---- Information given

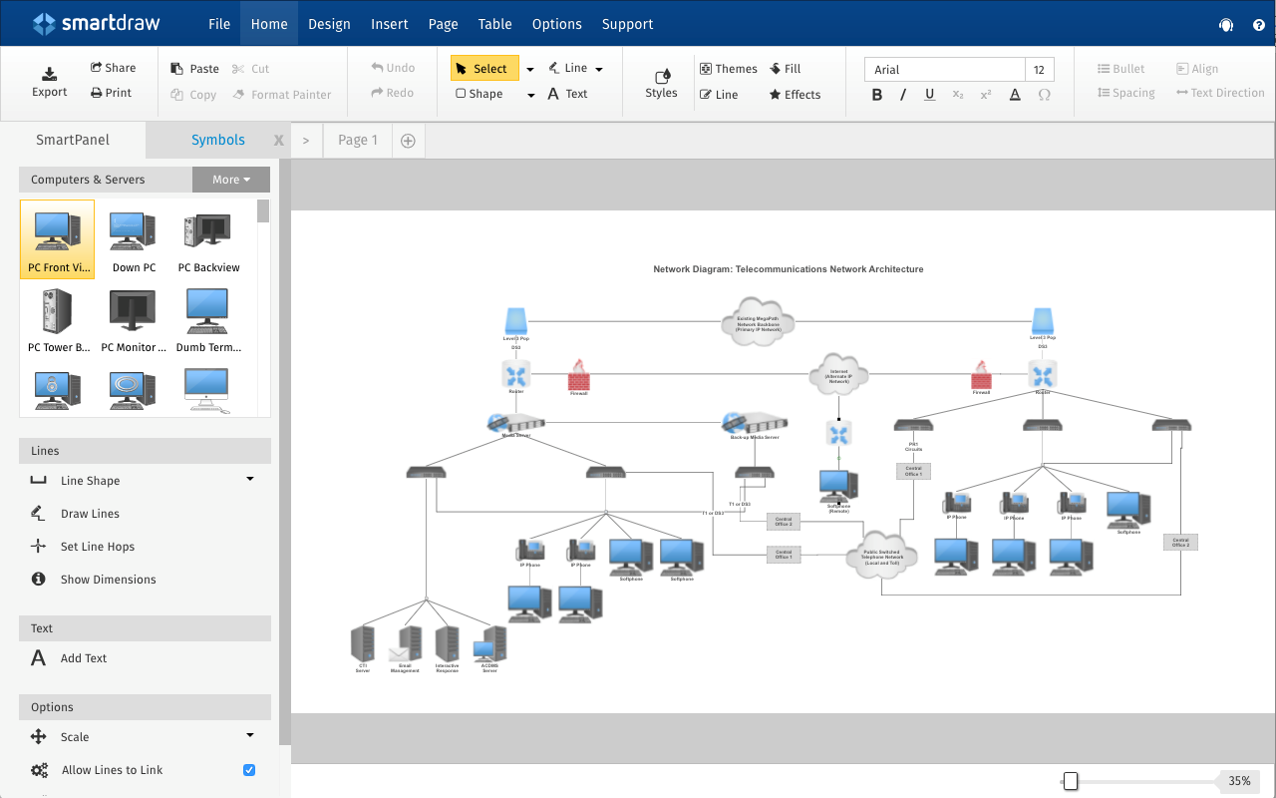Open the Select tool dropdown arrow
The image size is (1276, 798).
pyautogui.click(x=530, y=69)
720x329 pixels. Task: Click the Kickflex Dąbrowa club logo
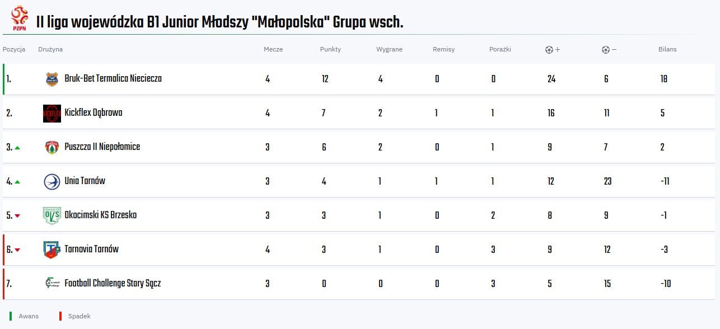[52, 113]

--------
---- Information given

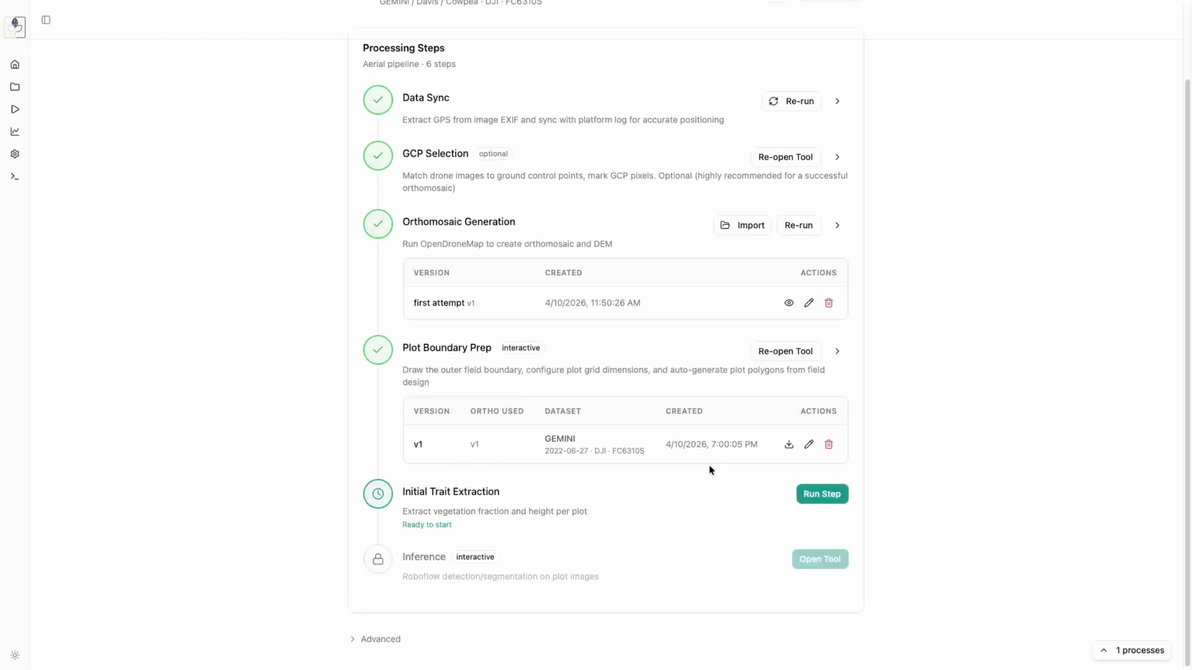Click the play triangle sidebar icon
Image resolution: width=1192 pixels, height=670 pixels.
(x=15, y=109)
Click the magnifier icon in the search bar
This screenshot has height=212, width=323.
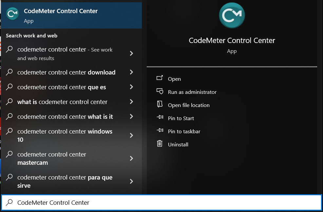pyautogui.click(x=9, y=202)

--------

## Goal:
Retype the lines beginning at the one that contains "Click the play triangle sidebar icon" and ending after the one that contains "pyautogui.click(x=9, y=202)", with no changes, and leave the pictures out of your answer.

## Complete response:
Click the play triangle sidebar icon
Image resolution: width=1192 pixels, height=670 pixels.
(x=15, y=109)
Click the magnifier icon in the search bar
This screenshot has height=212, width=323.
pyautogui.click(x=9, y=202)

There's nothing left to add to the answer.